Trois poèmes d'amour et de désir par Nouri Al-Jarrah

15 Mars, 2022 -

 

Nouri al-Jarrah 

 

Salah Abdoh, traduisant avec Maryam Haidari, présente trois poèmes de l'un de ses poètes vivants préférés de la langue arabe, Nouri al-Jarrah, longtemps exilé de la Syrie des Assad.
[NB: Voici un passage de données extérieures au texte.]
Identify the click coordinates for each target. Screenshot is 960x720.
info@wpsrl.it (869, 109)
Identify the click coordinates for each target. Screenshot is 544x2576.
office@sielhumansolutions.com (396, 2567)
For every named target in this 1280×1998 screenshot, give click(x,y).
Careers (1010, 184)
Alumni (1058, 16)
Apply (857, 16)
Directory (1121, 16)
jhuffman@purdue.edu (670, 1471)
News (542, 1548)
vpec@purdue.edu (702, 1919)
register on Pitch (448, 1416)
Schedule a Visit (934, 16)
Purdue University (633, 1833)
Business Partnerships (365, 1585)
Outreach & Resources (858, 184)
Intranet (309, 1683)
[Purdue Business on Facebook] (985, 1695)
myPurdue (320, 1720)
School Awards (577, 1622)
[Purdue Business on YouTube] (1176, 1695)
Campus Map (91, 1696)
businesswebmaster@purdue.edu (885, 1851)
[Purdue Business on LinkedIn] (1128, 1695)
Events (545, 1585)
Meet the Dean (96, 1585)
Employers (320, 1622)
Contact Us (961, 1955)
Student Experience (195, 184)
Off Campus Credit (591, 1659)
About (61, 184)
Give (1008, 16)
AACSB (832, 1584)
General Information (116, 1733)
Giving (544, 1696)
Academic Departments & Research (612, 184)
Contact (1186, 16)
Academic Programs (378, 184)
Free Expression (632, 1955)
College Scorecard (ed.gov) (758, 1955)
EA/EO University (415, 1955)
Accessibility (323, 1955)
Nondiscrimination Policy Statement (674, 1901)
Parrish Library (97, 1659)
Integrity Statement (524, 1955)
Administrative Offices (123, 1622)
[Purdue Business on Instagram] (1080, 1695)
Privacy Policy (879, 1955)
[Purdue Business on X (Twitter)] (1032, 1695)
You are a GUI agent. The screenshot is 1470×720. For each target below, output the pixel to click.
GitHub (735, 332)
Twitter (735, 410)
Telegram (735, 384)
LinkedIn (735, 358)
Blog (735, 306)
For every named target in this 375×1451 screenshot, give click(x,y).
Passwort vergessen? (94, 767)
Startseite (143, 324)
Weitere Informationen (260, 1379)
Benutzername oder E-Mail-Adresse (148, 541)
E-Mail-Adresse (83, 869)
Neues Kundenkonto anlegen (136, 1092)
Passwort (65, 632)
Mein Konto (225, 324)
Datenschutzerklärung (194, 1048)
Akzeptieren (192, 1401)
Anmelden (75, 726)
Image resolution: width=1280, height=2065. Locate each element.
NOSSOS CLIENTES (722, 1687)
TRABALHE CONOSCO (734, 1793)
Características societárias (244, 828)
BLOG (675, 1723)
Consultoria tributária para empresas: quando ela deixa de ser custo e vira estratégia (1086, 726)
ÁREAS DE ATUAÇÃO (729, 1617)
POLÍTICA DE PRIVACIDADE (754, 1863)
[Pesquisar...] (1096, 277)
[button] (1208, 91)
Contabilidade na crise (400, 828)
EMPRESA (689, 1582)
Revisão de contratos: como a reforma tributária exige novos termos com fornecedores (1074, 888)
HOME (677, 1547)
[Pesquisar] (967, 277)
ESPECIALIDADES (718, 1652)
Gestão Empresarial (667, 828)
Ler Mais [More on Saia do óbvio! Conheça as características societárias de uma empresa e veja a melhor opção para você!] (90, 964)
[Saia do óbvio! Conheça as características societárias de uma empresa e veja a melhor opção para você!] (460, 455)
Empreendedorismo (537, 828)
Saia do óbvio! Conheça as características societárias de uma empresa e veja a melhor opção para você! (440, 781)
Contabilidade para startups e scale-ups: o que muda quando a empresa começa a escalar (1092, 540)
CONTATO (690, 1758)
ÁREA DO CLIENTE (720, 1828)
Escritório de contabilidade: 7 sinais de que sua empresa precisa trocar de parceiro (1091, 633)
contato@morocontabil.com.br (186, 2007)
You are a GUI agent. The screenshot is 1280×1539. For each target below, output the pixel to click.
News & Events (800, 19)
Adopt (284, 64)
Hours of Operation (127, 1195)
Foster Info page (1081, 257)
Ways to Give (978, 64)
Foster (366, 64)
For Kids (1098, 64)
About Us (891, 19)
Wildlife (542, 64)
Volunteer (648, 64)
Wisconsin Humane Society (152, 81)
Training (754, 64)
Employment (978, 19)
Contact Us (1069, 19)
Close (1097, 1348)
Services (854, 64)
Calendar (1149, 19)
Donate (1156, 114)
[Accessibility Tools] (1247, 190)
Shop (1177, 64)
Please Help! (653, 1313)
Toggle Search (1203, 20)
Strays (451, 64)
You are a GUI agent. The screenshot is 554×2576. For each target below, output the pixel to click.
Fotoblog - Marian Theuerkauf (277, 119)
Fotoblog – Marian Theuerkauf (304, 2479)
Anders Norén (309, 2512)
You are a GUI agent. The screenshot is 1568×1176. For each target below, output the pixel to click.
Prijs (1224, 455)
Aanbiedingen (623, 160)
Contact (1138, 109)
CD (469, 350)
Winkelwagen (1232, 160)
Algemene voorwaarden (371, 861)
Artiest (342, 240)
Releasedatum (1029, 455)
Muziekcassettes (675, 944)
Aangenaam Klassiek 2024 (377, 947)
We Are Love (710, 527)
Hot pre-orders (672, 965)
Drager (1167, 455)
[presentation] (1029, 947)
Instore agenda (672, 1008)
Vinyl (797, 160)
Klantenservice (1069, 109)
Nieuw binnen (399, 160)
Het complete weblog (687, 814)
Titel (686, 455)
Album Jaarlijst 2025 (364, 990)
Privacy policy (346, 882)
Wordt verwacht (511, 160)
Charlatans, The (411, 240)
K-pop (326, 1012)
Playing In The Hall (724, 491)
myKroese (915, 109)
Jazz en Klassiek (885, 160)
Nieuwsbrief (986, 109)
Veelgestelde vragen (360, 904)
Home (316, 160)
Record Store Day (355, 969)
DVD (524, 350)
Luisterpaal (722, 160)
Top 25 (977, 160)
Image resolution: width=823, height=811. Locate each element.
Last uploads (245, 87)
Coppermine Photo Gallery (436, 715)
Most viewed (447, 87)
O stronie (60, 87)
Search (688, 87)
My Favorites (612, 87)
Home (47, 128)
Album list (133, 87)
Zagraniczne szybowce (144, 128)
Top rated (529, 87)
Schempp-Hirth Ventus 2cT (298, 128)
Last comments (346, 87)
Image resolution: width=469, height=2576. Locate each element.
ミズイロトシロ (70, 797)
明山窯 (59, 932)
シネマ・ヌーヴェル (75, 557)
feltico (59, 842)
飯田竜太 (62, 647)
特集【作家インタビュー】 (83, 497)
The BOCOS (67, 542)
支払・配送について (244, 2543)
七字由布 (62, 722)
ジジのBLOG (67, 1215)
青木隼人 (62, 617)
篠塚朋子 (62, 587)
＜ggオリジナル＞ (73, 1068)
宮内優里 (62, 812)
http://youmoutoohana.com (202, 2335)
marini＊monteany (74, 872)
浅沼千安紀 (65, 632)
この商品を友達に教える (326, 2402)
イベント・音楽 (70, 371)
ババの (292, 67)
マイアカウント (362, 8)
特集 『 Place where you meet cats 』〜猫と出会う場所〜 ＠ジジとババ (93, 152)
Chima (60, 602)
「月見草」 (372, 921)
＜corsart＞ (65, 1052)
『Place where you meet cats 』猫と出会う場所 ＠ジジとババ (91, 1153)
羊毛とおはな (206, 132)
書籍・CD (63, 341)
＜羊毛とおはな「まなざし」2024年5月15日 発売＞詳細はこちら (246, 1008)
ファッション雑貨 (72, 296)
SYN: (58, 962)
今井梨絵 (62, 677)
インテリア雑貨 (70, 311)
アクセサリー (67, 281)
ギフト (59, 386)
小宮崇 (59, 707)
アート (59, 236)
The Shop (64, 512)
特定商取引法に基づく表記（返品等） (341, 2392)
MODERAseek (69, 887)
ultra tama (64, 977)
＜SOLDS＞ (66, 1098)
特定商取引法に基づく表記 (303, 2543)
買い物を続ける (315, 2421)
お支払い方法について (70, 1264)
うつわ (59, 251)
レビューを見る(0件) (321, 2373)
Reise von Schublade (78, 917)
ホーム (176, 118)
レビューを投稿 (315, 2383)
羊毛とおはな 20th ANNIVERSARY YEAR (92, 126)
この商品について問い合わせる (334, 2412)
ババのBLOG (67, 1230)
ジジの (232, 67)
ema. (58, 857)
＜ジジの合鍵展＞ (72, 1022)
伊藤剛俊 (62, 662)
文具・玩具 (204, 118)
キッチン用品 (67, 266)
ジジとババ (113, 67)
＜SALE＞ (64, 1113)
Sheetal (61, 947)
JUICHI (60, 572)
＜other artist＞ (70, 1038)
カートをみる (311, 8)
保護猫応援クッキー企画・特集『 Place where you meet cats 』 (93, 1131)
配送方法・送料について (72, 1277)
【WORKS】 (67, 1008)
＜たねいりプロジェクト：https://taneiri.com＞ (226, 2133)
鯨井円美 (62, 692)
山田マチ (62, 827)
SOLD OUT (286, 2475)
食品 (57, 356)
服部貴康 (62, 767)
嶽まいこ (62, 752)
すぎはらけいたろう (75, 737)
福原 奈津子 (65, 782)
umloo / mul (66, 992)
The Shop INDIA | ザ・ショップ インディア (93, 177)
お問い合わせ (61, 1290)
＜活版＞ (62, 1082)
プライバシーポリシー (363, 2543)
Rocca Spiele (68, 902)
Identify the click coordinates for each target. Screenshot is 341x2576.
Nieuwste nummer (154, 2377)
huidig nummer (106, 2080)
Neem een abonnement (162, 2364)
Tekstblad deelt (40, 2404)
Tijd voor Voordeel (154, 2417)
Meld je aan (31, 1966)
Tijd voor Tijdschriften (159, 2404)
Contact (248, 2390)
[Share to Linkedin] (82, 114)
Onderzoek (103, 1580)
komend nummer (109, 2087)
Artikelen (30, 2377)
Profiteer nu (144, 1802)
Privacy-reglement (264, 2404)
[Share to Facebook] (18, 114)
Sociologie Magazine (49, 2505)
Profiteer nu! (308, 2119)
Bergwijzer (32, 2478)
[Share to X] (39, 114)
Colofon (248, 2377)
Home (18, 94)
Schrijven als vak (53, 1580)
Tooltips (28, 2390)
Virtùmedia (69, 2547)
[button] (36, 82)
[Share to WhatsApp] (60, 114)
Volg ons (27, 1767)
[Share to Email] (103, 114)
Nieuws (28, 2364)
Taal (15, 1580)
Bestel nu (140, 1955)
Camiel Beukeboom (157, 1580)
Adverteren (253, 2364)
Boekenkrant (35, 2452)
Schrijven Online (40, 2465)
Voici trois poèmes d'amour et de désir, composés à Beyrouth pendant les jours les plus sombres de la guerre civile, et de la guerre dans la guerre.

 

Je t'ai vu

Hier, je t'ai vu, hier
toi et moi étions en ville ;
moi, te regardant passer,
toi, ne regardant pas ;
une centaine de sentinelles postées aux portes -
les armes à la main,
aux épaules larges -
brisées en morceaux
pour devenir des ombres,
les sentinelles de votre sommeil.

 

Dans la vie, dans la mort

Dans la vie et dans la mort
Je t'aime.
Tu es le règne de l'éveil,
l'insurrection du coeur,
le chaos d'un jour éternel ;
tu es l'objet des moments de transformation. 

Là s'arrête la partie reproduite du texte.